§ TASK DIRECTIONS
Only an exact, line-for-line copy of the data will serve as the answer.

Stored data

━━━━━━━━━━

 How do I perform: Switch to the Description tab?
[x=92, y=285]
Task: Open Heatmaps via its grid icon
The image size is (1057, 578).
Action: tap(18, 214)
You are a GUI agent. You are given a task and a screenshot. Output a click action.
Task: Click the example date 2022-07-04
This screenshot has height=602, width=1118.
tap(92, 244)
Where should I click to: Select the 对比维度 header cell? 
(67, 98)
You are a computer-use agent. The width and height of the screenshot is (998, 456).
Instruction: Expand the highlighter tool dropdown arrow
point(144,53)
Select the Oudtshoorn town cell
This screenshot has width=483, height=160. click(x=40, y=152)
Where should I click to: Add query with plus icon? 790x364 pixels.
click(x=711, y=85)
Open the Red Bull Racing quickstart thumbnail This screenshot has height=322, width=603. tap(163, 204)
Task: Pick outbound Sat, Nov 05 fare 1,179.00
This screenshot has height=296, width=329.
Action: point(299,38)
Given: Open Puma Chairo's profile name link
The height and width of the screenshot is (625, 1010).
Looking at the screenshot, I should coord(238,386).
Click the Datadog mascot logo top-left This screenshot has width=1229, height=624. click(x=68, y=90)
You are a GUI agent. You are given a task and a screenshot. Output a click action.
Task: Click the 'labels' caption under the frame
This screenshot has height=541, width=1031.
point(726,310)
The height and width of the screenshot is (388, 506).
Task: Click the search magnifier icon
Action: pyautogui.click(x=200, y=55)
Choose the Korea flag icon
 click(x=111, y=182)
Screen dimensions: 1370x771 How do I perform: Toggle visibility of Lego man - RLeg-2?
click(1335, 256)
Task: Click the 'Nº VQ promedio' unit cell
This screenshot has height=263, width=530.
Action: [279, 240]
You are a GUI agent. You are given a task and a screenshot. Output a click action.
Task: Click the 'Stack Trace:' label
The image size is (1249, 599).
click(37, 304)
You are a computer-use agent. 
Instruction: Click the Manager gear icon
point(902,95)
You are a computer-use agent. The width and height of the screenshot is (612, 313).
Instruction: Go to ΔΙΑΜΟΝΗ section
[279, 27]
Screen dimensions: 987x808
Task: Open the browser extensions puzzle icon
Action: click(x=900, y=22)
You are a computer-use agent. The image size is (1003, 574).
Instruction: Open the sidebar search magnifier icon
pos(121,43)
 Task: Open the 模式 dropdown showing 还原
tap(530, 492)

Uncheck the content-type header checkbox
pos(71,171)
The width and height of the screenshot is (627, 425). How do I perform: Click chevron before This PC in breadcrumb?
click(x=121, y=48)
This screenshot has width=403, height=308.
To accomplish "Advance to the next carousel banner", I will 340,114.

━━━━━━━━━━

§ SOLUTION FOR THIS EXERCISE
 How do I perform: Switch to the Description tab?
[x=92, y=285]
Task: Open Heatmaps via its grid icon
The image size is (1057, 578).
Action: tap(18, 214)
You are a GUI agent. You are given a task and a screenshot. Output a click action.
Task: Click the example date 2022-07-04
This screenshot has height=602, width=1118.
tap(92, 244)
Where should I click to: Select the 对比维度 header cell? 
(67, 98)
You are a computer-use agent. The width and height of the screenshot is (998, 456).
Instruction: Expand the highlighter tool dropdown arrow
point(144,53)
Select the Oudtshoorn town cell
This screenshot has width=483, height=160. click(x=40, y=152)
Where should I click to: Add query with plus icon? 790x364 pixels.
click(x=711, y=85)
Open the Red Bull Racing quickstart thumbnail This screenshot has height=322, width=603. tap(163, 204)
Task: Pick outbound Sat, Nov 05 fare 1,179.00
This screenshot has height=296, width=329.
Action: point(299,38)
Given: Open Puma Chairo's profile name link
The height and width of the screenshot is (625, 1010).
Looking at the screenshot, I should coord(238,386).
Click the Datadog mascot logo top-left This screenshot has width=1229, height=624. click(x=68, y=90)
You are a GUI agent. You are given a task and a screenshot. Output a click action.
Task: Click the 'labels' caption under the frame
This screenshot has height=541, width=1031.
point(726,310)
The height and width of the screenshot is (388, 506).
Task: Click the search magnifier icon
Action: pyautogui.click(x=200, y=55)
Choose the Korea flag icon
 click(x=111, y=182)
Screen dimensions: 1370x771 How do I perform: Toggle visibility of Lego man - RLeg-2?
click(1335, 256)
Task: Click the 'Nº VQ promedio' unit cell
This screenshot has height=263, width=530.
Action: [279, 240]
You are a GUI agent. You are given a task and a screenshot. Output a click action.
Task: Click the 'Stack Trace:' label
The image size is (1249, 599).
click(37, 304)
You are a computer-use agent. 
Instruction: Click the Manager gear icon
point(902,95)
You are a computer-use agent. The width and height of the screenshot is (612, 313).
Instruction: Go to ΔΙΑΜΟΝΗ section
[279, 27]
Screen dimensions: 987x808
Task: Open the browser extensions puzzle icon
Action: click(x=900, y=22)
You are a computer-use agent. The image size is (1003, 574).
Instruction: Open the sidebar search magnifier icon
pos(121,43)
 Task: Open the 模式 dropdown showing 还原
tap(530, 492)

Uncheck the content-type header checkbox
pos(71,171)
The width and height of the screenshot is (627, 425). How do I perform: Click chevron before This PC in breadcrumb?
click(x=121, y=48)
This screenshot has width=403, height=308.
To accomplish "Advance to the next carousel banner", I will 340,114.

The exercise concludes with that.